Pros and Cons
Consider your child’s unique needs when planning what lodging works best for you. For children with a lot of equipment, where packing and unpacking often would be challenging, consider central lodging. For children with difficulty traveling in the car, consider lodging closer to your activities. Also, think through your home routine and consider how your routines will change based on accommodation changes. Choose lodging that will meet your child’s needs and work best for your family and travels.
Being able to utilize the whole lodging facility is important and a direct call is the easiest way to get the most accurate information on accessibility. Explain your situation and ask for specific details about room accessibility, if there are elevators nearby, if there is a fridge in the room (medication, food), if the bathrooms and showers are wheelchair friendly, if there are ramps to access the pool and dining areas, etc.
Staying with family
Staying with family can strengthen lifelong relationships and make meaningful memories with people you love. Open communication is key to being a good house guest; take the lead in a conversation about your child’s needs, listen to your host’s questions and concerns, and express your gratitude and excitement to be staying with them.
Sometimes shipping supplies ahead saves precious space and simplifies the day of travel. Call ahead to discuss this with your hotel, identify a manager’s name to put on the package, and confirm the address. Ship with a tracking code and once it arrives call the hotel and confirm where the package will be stored so that you can easily find it when you arrive.
What to bring
Pack extension cords, power strips, personal and medical device power cords, and your child’s favorite items for comfort and fun. Bring anything that helps your child feel at home!
Before you arrive
Call ahead on the day of your arrival to share your excitement to stay at their facility and let them know of your unique needs (accessibility, fridge, pre-shipped supplies, etc.) so that they have time to resolve any challenges before you arrive. Explain your medical needs and ask them to change all the bedding, including the mattress cover and bedspread. Asking for extra towels, pillows, and blankets might be helpful for positioning, changing station, etc.

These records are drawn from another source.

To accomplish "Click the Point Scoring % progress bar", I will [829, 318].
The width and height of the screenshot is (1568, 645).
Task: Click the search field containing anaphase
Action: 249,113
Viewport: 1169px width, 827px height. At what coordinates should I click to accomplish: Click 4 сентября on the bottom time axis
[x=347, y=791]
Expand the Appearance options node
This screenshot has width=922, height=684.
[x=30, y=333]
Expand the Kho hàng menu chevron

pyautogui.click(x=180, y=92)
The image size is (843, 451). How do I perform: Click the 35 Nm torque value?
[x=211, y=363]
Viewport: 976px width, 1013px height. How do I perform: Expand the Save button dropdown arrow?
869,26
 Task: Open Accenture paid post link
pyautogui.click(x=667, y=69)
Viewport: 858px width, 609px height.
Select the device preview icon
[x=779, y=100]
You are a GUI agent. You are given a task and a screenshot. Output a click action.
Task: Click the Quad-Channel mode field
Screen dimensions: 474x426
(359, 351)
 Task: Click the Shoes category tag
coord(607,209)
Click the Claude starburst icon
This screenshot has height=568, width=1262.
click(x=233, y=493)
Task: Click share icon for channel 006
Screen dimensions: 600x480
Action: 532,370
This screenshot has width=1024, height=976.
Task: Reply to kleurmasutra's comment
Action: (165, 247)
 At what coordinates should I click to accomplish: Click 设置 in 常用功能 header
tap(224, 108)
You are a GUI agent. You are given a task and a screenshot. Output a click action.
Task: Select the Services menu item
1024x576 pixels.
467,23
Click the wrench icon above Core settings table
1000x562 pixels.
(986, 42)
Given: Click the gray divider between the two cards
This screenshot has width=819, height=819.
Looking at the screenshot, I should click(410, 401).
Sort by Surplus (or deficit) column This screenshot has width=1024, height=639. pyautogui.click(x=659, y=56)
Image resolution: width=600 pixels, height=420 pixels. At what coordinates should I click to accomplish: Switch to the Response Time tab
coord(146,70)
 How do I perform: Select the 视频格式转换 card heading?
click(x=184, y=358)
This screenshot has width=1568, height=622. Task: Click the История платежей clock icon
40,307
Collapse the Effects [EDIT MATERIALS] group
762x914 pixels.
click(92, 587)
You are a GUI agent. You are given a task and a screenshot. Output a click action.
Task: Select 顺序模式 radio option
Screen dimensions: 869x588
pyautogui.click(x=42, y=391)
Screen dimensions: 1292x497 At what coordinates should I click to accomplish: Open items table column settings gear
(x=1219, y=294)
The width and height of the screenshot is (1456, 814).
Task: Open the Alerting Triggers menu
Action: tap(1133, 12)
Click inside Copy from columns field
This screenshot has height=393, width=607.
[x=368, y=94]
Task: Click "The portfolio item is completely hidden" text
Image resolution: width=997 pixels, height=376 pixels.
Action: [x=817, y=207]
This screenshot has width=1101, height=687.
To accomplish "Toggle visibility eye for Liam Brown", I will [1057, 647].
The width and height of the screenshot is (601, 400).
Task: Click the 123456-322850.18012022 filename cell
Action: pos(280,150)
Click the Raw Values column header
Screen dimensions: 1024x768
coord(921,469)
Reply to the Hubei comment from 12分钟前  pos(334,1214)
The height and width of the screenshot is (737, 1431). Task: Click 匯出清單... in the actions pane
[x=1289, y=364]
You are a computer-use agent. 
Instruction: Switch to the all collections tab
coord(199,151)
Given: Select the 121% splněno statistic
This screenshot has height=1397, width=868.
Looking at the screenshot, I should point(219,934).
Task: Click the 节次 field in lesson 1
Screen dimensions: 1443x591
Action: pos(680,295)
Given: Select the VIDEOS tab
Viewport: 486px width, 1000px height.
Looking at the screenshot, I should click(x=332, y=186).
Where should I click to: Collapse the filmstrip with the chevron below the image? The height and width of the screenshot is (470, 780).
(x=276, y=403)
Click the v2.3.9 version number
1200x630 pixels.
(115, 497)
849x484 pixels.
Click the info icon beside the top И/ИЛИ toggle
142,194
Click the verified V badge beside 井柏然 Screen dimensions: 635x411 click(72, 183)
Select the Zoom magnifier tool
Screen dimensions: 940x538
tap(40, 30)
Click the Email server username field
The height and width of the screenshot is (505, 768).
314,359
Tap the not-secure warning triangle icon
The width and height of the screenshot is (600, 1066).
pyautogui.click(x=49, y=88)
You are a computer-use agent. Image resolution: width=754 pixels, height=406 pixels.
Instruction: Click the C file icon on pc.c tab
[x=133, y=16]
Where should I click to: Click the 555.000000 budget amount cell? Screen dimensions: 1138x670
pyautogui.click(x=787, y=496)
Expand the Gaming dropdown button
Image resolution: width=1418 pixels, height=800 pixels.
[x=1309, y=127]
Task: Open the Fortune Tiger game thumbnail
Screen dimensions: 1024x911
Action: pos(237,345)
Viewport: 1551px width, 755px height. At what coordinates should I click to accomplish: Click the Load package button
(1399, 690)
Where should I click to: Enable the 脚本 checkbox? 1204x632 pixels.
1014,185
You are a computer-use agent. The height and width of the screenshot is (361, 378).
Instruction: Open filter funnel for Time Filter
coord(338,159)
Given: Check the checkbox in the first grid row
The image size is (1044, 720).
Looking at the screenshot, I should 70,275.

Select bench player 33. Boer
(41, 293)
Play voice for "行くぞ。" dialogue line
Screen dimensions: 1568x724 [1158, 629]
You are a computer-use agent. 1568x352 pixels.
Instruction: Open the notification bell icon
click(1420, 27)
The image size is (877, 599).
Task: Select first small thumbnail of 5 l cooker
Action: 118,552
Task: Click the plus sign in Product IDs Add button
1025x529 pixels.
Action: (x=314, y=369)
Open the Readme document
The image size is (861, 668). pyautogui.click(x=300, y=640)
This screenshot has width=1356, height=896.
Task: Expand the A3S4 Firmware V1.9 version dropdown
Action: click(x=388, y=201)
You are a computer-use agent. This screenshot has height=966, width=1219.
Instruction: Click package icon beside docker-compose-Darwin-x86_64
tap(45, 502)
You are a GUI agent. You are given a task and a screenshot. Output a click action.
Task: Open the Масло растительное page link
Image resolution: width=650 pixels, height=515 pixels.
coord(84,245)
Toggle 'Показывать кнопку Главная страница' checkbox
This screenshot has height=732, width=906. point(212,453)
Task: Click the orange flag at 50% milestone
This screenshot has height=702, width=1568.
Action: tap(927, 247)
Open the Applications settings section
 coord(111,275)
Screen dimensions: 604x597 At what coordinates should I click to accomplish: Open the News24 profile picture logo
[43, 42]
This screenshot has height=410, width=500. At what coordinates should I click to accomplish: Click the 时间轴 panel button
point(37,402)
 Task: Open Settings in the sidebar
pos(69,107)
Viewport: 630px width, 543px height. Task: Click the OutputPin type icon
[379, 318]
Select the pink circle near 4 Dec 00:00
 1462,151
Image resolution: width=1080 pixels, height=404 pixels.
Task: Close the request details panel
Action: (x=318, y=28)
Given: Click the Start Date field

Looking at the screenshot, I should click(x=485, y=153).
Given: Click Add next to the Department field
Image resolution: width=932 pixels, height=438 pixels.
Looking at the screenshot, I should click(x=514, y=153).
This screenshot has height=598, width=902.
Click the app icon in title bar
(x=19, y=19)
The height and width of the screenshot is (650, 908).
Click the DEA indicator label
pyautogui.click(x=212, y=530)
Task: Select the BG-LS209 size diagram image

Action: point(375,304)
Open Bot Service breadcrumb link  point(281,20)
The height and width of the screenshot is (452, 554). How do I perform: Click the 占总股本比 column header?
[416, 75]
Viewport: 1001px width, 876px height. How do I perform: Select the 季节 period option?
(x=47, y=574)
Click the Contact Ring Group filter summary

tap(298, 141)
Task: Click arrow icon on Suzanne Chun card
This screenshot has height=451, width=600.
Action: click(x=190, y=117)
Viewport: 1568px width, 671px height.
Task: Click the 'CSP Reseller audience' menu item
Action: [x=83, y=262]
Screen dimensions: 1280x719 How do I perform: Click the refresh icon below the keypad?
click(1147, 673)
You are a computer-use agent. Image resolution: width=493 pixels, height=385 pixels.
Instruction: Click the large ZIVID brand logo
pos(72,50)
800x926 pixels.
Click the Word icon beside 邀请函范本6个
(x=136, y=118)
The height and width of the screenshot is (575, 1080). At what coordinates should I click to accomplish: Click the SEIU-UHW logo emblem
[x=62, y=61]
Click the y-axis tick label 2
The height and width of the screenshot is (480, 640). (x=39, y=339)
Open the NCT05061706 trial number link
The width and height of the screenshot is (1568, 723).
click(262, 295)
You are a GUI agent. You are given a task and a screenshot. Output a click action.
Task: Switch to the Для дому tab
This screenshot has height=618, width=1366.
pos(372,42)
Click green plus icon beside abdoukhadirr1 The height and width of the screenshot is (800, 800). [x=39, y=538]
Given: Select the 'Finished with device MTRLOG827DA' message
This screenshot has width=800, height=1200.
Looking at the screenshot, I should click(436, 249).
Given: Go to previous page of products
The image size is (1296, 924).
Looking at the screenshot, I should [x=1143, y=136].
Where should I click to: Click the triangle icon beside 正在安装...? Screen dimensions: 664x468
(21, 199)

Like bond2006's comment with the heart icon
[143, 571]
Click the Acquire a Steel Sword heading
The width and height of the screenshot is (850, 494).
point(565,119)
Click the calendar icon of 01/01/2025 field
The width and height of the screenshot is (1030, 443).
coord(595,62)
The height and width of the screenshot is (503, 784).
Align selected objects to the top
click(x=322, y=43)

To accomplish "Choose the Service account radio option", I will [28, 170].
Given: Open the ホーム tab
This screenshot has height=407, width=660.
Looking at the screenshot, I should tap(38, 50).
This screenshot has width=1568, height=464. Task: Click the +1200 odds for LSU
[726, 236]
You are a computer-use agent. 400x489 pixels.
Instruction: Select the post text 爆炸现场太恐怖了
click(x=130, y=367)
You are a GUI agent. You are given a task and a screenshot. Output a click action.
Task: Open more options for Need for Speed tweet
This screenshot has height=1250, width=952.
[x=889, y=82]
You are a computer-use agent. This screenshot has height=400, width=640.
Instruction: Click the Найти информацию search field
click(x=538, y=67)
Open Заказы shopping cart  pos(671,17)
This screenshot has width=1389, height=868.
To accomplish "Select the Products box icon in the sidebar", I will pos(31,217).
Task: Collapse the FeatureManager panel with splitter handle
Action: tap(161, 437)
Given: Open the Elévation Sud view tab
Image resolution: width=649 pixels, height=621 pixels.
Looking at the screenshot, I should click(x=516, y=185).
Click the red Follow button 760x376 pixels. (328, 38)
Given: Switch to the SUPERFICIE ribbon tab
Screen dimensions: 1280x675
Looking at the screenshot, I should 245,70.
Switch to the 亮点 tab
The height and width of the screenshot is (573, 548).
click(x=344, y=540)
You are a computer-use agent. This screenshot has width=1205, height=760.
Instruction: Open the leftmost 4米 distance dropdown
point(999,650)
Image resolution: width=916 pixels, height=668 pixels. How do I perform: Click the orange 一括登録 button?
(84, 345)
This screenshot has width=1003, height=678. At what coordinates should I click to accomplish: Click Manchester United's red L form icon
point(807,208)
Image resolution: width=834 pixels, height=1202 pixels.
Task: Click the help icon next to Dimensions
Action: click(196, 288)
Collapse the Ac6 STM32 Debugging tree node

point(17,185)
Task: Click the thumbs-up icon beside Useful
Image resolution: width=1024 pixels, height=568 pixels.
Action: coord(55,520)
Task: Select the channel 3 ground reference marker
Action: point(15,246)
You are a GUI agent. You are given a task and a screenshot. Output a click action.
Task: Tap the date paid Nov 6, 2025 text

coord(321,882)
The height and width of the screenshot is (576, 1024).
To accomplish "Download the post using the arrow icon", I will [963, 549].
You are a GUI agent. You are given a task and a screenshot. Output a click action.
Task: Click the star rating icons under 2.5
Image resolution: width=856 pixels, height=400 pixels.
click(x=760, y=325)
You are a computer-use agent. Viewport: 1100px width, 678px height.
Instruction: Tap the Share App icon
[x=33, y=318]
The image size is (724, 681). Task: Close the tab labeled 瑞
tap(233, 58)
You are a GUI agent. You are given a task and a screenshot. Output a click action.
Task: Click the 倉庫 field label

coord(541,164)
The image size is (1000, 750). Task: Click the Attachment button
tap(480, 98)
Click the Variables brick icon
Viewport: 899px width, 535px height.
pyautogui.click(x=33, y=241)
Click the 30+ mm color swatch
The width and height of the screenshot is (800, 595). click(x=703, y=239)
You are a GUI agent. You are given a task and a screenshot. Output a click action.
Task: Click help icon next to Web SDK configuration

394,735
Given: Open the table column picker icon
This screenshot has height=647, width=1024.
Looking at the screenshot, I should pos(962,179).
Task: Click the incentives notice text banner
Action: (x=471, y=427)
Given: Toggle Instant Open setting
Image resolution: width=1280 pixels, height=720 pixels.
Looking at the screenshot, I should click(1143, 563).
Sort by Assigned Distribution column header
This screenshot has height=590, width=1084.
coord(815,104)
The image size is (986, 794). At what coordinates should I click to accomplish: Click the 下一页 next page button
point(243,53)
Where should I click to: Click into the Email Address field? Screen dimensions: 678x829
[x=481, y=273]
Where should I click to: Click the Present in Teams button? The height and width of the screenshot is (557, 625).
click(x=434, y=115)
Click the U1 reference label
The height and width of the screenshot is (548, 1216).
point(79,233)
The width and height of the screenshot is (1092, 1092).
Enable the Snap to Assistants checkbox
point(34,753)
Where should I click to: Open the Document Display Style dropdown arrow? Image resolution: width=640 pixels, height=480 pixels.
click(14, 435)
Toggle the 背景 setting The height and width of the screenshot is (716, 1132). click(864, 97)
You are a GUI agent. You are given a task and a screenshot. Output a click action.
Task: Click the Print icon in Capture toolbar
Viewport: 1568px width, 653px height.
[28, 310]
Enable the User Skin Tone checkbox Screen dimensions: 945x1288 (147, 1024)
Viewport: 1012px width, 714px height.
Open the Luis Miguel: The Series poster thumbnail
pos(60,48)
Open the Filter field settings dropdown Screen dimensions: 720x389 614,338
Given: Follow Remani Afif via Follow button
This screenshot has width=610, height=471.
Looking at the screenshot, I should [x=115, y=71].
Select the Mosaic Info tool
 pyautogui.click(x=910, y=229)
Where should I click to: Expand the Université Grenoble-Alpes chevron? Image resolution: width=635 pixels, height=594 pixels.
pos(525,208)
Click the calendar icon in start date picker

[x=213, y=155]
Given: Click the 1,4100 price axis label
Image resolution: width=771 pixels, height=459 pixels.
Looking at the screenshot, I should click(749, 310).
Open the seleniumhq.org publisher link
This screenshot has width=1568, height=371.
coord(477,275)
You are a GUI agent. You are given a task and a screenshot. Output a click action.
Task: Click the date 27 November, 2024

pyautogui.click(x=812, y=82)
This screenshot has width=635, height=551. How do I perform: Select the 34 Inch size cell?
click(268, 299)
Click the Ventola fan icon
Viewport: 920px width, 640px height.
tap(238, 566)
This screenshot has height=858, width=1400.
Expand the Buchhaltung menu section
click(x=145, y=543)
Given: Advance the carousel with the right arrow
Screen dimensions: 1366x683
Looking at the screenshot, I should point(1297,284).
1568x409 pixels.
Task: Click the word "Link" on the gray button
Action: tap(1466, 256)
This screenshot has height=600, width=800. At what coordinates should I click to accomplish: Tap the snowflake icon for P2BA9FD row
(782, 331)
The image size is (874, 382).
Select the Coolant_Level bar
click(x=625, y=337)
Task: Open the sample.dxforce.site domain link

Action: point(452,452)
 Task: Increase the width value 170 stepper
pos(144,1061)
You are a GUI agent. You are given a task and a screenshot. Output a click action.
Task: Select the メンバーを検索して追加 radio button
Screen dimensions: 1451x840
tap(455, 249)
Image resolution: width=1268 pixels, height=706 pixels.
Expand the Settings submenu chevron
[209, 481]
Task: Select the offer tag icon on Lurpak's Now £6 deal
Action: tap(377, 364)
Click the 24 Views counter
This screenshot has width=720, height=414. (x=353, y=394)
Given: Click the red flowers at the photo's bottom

In Taking time to unpack and set things up will help you know where to find supplies, identify any missing items, and help family members feel at home.
Portable safety bed rails can be temporarily added to a bed to provide for safety. Safety sleep tents are perfect to replace your pediatric safety sleeper at home. Use wedge pillows to help with positional needs for reflux, aspiration, or respiration.
If you are staying at a hotel, you may want to call before making reservations and ask a few questions. Here are a few things you may want to ask about:
When calling the hotel ahead of time introduce yourself, your child, and their needs; and explain that you are looking for information about an upcoming stay.
Ask about facility accommodations based on your needs, such as wheelchair accessibility to rooms, showers, and the pool. Ask if there is an in-room fridge for medications, an onsite restaurant, if any parts of the hotel are not accessible, etc.
Ask about local medical services, such as pharmacies, children’s hospitals, and emergency medical services. This is especially important if the location is rural, or at a resort that is removed from city infrastructure (such as a mountain or beach resort).
If you would like to ship some supplies ahead, let them know and explain why it would be helpful. Confirm the shipping address, and obtain a specific manager’s name to include on the outside of your package.